Some political systems are based on beliefs and identity. The American congress is built on spending money. The spoils system long ago became the spoiled system with money as the lubricant of politics. The legacy of a leader used to be measured by his accomplishments, today it’s measured by how much money he managed to extract from the collective pool of real and imaginary money held in the sweaty hands of the legislatures.
Much of the money is imaginary, but in the minds of the politicians it’s all imaginary. Unreality is an elementary tool of price inflation. The more outrageous the markup, the more the merchant works to create an atmosphere where money does not seem to exist and reality bends at the seams. It’s not a new game of a particularly clever one, but the unreality bubble now covers much of Washington D.C.
In the unreality bubble, numbers don’t really mean anything. 2 + 2 does not equal 4, sometimes it equals 1, sometimes a 100, sometimes any number you want it to be. Philosophers have spent thousands of years proving that nothing is real, but until recently they were not being employed as economists.

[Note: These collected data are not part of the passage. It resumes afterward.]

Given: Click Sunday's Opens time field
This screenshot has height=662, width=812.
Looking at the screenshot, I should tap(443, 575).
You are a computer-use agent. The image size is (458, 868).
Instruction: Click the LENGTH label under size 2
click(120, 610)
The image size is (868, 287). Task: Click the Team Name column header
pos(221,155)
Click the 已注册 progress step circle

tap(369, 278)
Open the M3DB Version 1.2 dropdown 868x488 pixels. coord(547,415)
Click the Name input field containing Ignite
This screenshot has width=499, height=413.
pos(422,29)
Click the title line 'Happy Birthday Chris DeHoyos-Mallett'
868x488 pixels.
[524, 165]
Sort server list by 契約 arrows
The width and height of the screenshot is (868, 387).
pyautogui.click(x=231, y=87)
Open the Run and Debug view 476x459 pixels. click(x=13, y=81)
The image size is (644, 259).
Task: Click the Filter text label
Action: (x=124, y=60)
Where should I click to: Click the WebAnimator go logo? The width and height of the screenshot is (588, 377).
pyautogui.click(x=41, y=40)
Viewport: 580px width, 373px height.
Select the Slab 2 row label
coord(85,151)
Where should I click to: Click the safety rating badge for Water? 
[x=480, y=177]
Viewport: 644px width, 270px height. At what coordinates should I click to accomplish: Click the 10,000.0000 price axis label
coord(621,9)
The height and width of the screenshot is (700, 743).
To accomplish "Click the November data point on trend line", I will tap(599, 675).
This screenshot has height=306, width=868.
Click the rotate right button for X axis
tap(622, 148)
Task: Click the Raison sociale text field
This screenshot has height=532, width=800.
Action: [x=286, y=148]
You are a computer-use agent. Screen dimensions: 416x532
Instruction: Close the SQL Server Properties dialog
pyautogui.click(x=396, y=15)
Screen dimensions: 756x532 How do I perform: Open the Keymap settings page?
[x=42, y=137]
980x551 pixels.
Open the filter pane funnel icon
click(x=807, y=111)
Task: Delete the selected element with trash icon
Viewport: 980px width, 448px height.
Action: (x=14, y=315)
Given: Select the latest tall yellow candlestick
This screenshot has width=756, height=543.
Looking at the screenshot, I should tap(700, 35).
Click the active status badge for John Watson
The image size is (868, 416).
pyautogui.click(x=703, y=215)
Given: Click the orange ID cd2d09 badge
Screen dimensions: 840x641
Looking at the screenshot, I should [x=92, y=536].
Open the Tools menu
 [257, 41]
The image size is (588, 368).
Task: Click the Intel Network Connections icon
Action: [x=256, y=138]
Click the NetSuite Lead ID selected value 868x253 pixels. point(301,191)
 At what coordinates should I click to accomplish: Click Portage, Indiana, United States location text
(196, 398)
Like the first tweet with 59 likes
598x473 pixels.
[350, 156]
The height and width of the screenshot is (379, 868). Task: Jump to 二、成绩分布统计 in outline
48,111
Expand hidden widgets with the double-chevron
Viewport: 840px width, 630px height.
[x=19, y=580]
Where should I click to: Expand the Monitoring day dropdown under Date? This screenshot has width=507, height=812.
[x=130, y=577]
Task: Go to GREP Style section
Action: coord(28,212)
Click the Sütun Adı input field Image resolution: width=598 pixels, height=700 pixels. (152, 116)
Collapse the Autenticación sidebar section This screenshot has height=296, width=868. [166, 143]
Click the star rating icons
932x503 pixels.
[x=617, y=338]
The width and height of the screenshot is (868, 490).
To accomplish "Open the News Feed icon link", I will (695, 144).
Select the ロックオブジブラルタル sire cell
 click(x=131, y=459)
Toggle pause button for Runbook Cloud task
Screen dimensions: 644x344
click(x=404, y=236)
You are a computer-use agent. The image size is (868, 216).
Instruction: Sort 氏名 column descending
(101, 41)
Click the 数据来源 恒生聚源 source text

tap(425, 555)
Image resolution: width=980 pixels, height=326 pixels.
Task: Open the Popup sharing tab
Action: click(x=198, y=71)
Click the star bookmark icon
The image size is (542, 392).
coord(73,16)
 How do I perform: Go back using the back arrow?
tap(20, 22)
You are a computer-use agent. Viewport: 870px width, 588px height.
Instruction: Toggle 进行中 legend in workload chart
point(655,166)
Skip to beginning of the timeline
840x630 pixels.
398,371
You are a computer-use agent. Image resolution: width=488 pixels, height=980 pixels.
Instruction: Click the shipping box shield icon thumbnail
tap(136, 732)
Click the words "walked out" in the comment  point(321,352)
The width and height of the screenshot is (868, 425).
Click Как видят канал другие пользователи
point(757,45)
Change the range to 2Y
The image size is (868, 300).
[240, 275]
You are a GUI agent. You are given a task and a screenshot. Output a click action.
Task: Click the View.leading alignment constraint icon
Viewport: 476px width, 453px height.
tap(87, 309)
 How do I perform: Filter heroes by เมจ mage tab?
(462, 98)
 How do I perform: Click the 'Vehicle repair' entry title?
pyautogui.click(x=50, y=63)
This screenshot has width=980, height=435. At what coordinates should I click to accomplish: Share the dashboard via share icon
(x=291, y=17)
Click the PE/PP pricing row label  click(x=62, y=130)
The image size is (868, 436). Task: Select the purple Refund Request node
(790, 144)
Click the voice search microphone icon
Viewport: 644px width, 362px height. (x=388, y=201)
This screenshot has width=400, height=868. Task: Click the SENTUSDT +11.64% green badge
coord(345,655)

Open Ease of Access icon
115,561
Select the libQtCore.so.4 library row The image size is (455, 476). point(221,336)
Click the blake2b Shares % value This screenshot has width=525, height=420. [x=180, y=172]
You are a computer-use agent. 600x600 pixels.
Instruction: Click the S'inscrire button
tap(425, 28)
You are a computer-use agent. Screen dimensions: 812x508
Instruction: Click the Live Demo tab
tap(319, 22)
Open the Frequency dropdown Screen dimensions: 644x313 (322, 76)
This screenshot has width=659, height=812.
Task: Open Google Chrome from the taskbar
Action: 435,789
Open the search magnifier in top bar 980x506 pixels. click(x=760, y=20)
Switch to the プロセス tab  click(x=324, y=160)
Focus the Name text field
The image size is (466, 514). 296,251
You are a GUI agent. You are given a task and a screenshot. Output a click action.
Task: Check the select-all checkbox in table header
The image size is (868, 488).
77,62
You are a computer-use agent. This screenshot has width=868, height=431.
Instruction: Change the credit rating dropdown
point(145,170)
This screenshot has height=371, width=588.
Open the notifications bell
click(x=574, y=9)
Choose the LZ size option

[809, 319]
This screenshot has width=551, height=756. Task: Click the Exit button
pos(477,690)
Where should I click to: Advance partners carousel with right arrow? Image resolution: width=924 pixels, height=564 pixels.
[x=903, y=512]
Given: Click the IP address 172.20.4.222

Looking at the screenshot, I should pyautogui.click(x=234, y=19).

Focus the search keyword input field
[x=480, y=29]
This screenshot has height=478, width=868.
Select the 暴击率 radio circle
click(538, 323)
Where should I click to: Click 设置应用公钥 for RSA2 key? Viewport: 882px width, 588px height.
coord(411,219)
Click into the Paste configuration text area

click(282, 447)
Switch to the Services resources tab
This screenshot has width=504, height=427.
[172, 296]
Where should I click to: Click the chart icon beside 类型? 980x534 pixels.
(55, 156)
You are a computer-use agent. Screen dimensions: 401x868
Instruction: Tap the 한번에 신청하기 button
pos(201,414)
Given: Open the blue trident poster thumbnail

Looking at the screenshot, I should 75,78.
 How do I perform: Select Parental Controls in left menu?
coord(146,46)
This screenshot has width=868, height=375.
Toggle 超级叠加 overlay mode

The clever are particularly adept at deception and at self-deception, treating reality as if it were as malleable as language. Objective reality can’t be manipulated with language, but subjective reality easily is. And each manipulation only increases the perception of unreality as the reality gap widens between the out of touch, who also happen to be in power.
Spending is momentum. It’s also privilege. Wealth is power and the ability to spend unlimited amounts of money is rather disturbingly close to absolute power. And absolute power not only corrupts, it also blinds and distorts.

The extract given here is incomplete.